_ACTIVITY_
Write out exactly the lines below that run from the one containing "Task: Open info for 神枪手 special ability" through the one containing "is (700, 500).", both included, with no other lines.

_SUPPLIED RECORDS_
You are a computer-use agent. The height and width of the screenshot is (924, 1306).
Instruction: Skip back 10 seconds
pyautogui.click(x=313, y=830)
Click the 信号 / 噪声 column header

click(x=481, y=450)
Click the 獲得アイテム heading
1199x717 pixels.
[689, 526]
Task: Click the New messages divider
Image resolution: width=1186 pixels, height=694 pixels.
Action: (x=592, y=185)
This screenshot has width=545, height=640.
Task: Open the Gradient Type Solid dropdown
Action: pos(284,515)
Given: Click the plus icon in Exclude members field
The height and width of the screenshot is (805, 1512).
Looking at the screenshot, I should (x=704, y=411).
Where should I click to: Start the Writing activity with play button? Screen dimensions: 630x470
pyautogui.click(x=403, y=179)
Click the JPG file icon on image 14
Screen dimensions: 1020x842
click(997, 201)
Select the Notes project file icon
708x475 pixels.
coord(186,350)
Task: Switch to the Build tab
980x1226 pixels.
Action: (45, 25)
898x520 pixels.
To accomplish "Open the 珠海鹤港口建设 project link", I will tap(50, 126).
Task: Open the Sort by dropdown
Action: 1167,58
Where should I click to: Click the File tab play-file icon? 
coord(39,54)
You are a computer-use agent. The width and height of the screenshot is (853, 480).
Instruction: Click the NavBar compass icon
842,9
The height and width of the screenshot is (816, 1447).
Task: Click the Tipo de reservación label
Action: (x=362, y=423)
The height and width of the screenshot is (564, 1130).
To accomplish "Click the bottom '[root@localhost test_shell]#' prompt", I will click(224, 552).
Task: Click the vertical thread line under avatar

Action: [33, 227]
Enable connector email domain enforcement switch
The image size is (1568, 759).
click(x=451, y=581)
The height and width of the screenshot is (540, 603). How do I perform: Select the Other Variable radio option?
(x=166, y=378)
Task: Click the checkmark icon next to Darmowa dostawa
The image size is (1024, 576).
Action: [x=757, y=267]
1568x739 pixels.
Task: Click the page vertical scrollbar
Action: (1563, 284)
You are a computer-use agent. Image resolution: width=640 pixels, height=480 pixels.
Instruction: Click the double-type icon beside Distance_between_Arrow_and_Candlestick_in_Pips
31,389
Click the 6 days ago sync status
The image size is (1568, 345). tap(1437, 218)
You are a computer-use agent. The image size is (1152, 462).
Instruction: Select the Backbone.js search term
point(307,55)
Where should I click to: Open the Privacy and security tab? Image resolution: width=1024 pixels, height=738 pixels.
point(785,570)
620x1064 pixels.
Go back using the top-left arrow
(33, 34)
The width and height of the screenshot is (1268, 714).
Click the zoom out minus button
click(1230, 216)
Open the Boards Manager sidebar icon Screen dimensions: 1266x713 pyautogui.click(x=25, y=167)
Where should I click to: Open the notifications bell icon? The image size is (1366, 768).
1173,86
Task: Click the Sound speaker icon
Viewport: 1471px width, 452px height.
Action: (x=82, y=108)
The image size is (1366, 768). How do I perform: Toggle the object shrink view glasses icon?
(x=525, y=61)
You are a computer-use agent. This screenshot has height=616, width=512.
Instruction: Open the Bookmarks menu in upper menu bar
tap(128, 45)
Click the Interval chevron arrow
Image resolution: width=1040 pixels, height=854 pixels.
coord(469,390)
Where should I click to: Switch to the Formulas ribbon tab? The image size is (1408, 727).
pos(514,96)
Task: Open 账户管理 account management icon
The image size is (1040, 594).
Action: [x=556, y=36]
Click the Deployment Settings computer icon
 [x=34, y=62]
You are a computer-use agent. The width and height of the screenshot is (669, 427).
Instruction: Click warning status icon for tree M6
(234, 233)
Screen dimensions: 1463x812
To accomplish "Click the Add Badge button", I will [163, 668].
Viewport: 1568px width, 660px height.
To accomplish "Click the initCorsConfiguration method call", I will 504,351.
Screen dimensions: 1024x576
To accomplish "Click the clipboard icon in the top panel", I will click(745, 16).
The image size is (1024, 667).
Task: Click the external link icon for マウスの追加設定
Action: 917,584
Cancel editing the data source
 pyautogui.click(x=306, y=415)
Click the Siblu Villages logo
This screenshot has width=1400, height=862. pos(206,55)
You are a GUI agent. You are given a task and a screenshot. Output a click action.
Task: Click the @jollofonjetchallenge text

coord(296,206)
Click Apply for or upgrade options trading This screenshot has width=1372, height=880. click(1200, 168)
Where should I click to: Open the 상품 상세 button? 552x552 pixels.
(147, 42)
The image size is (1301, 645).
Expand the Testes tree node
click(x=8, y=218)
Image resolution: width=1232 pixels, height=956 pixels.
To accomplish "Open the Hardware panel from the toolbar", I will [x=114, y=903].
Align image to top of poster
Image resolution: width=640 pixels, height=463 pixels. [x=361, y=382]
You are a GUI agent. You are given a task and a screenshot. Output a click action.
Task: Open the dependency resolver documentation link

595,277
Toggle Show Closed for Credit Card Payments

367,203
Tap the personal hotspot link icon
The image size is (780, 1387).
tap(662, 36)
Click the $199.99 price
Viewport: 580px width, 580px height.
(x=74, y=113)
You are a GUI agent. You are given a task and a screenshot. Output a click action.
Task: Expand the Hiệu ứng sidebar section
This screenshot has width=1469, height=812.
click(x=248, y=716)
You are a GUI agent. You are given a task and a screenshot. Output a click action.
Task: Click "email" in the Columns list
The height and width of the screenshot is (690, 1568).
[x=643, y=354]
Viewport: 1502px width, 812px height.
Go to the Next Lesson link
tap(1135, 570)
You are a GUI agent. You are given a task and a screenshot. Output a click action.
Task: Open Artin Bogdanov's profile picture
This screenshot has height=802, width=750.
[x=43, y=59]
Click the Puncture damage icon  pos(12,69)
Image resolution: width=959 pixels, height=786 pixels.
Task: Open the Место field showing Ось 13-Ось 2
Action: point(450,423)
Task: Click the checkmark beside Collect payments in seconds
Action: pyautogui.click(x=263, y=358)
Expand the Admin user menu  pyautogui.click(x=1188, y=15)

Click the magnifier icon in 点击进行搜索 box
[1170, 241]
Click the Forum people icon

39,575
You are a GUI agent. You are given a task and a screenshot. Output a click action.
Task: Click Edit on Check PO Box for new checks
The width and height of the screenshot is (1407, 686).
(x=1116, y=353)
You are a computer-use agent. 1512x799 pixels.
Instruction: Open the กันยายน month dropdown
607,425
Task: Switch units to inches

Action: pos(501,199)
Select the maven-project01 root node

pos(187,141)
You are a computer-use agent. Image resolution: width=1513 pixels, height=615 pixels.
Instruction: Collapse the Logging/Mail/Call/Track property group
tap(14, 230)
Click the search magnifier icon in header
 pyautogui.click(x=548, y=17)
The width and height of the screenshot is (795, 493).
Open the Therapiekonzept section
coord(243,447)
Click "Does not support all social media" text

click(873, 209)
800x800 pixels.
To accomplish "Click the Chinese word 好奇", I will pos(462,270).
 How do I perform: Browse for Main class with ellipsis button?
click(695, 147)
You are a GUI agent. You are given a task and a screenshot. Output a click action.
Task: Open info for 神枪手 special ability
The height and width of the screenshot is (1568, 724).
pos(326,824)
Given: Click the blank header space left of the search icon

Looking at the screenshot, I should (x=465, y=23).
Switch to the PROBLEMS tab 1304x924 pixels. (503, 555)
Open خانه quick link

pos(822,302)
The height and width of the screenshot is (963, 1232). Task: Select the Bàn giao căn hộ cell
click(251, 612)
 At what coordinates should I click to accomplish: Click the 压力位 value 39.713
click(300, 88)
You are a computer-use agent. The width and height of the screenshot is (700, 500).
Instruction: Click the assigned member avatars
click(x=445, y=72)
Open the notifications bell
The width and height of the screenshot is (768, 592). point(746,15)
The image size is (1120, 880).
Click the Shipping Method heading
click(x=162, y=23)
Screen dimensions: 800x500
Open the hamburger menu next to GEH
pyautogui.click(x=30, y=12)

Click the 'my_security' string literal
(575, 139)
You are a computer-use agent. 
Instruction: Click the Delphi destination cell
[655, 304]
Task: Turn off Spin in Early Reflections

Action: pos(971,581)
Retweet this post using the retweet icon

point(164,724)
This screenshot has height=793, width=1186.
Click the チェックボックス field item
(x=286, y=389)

_SOLUTION TO THIS TASK_
Task: Open info for 神枪手 special ability
The height and width of the screenshot is (1568, 724).
pos(326,824)
Given: Click the blank header space left of the search icon

Looking at the screenshot, I should (x=465, y=23).
Switch to the PROBLEMS tab 1304x924 pixels. (503, 555)
Open خانه quick link

pos(822,302)
The height and width of the screenshot is (963, 1232). Task: Select the Bàn giao căn hộ cell
click(251, 612)
 At what coordinates should I click to accomplish: Click the 压力位 value 39.713
click(300, 88)
You are a computer-use agent. The width and height of the screenshot is (700, 500).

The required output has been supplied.